DIRECTIONS FOR THIS TASK | Below are the records; copy out every line that holds the word "agent".

== DATA

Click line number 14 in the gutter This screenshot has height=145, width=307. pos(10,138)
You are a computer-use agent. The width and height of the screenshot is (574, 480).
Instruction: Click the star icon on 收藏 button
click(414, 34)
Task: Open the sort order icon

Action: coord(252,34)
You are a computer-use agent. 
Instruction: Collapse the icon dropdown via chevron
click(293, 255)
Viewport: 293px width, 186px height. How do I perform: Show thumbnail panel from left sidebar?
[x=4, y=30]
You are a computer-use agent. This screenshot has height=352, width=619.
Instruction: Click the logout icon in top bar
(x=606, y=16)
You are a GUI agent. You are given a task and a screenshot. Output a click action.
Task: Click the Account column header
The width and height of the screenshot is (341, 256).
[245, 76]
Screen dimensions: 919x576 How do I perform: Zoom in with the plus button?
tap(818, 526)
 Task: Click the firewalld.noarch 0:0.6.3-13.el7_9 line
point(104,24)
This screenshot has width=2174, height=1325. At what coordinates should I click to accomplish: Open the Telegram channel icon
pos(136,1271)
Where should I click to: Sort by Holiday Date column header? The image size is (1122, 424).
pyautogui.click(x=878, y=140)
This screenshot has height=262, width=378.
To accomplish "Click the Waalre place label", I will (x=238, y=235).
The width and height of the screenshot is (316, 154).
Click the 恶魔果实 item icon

====

YOUR RESPONSE |
You are a computer-use agent. The width and height of the screenshot is (574, 480).
You are a computer-use agent. 
You are a computer-use agent. This screenshot has height=352, width=619.
You are a GUI agent. You are given a task and a screenshot. Output a click action.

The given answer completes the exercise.